[Given instruction 1]: From the text on building software from source, extract word for word the passage that starts with "In Ubuntu, the" and ends with "must be installed.".

[Supplied text]:
______________________________

Since several months, I would always like to build software from source. It began when I would install vim 8.0 but no packages for Ubuntu were available. I wrote an article about it.
I began by building from source and install it with sudo. But, I had some issues when the package was updated because there were some conflicts.
For these reasons, I decided to build from source and to install the binaries in a separated directory in my home, called $HOME/.install-compiled/. When the binaries are installed in this directory, I only need to extend my PATH with the appropriate subdirectories.
Here some example.
In Ubuntu, the version provided by packages is 2.7.4 from 2016. The current version if 2.13. All source codes I need are in a directory called $HOME/.compile. I use the following commands to build git from source and install it locally.
mkdir -p $HOME/.compile git clone https://github.com/git/git $HOME/.compile/git cd $HOME/.compile/git ./configure --prefix=$HOME/.install-compiled/git make -j 8 make install
The usual commands to build C programs are ./configure && make && make install and you can pass some arguments like –prefix=path to ./configure to change the directory where the binaries must be installed.

______________________________

[Material supplied]:
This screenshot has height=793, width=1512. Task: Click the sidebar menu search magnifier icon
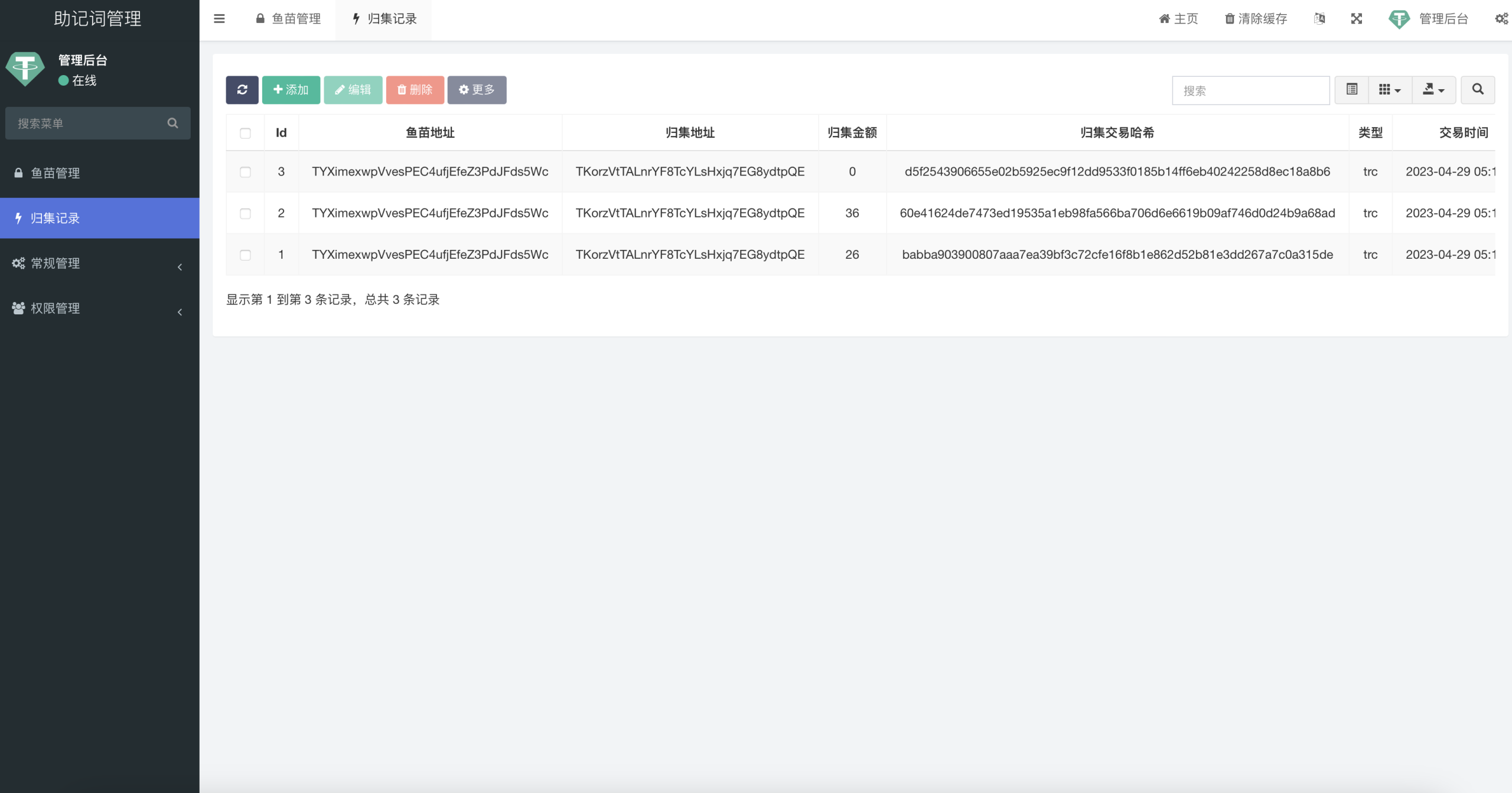pos(172,123)
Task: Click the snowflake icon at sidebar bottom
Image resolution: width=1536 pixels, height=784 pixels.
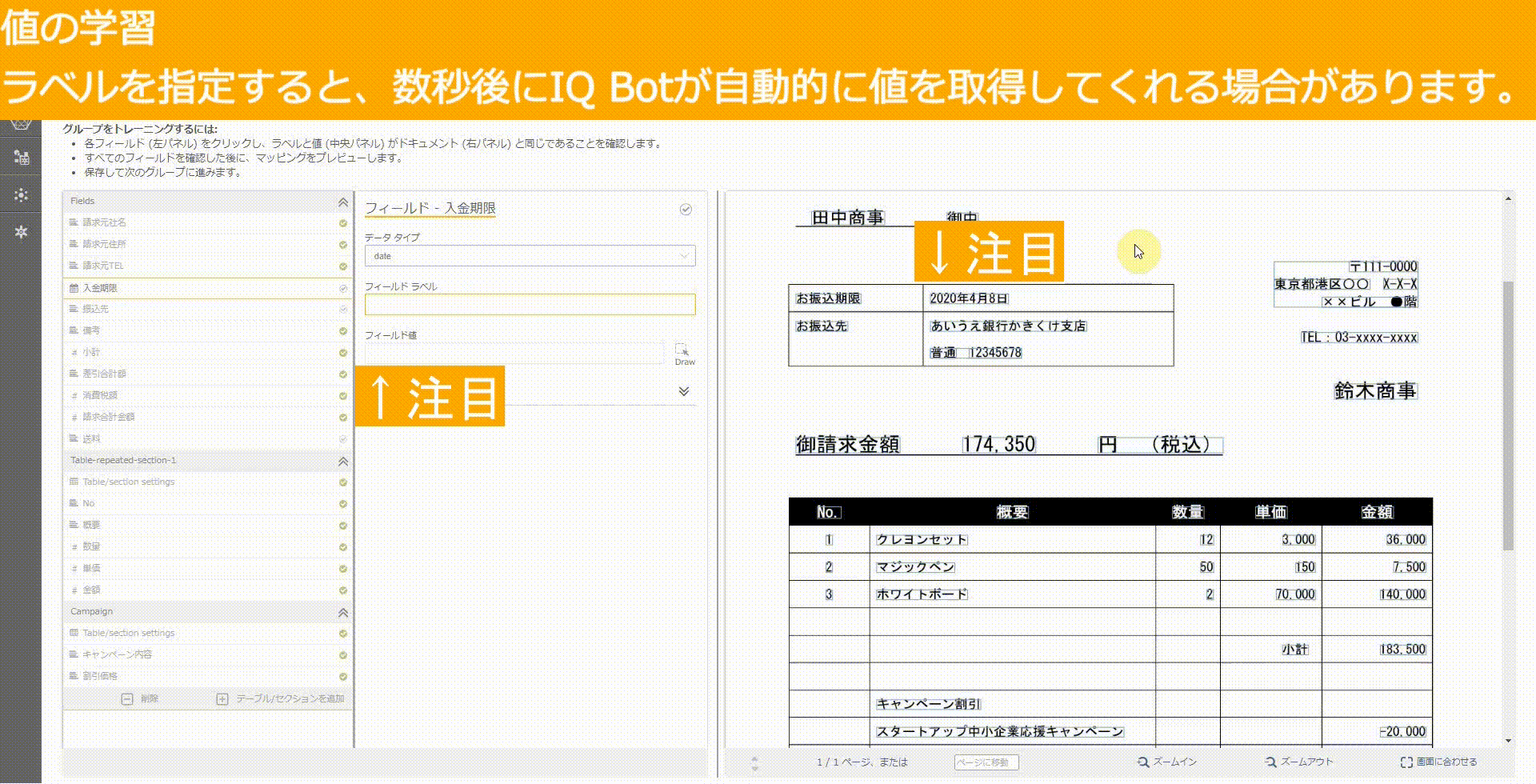Action: (x=22, y=232)
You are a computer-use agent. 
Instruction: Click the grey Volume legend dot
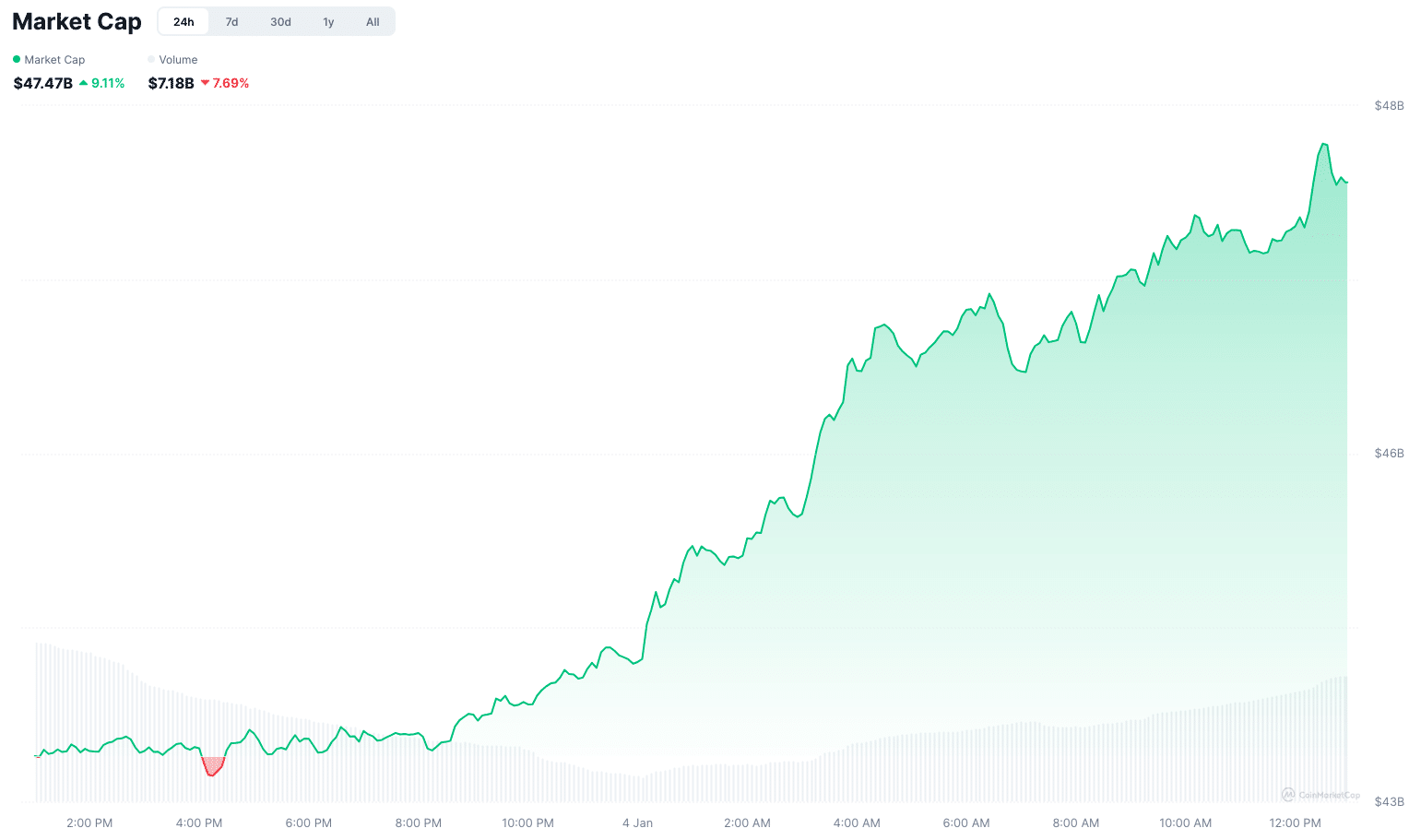point(150,59)
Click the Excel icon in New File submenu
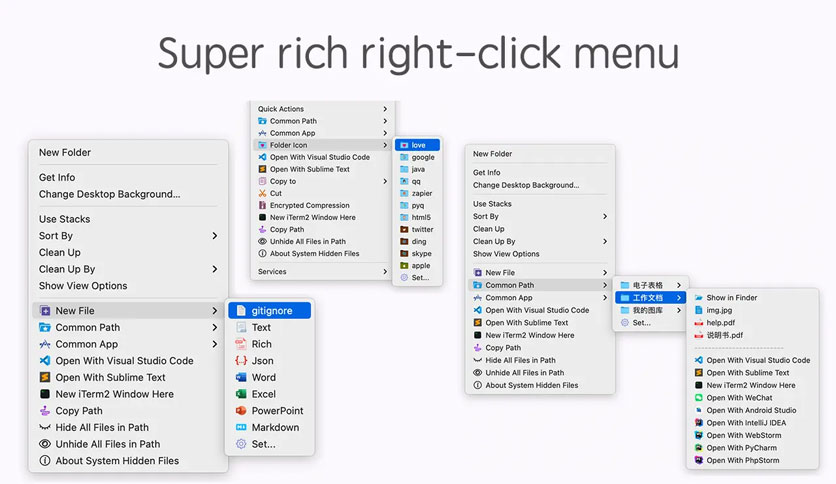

______________________________

[Given instruction 2]: Copy the lines of the records exactly, starting with the line that contains "You are a computer-use agent." and continuing through the end of the records, and omit the pictures.

[Output 1]:
In Ubuntu, the version provided by packages is 2.7.4 from 2016. The current version if 2.13. All source codes I need are in a directory called $HOME/.compile. I use the following commands to build git from source and install it locally.
mkdir -p $HOME/.compile git clone https://github.com/git/git $HOME/.compile/git cd $HOME/.compile/git ./configure --prefix=$HOME/.install-compiled/git make -j 8 make install
The usual commands to build C programs are ./configure && make && make install and you can pass some arguments like –prefix=path to ./configure to change the directory where the binaries must be installed.

[Output 2]:
You are a computer-use agent. 
Instruction: Click the grey Volume legend dot
point(150,59)
Click the Excel icon in New File submenu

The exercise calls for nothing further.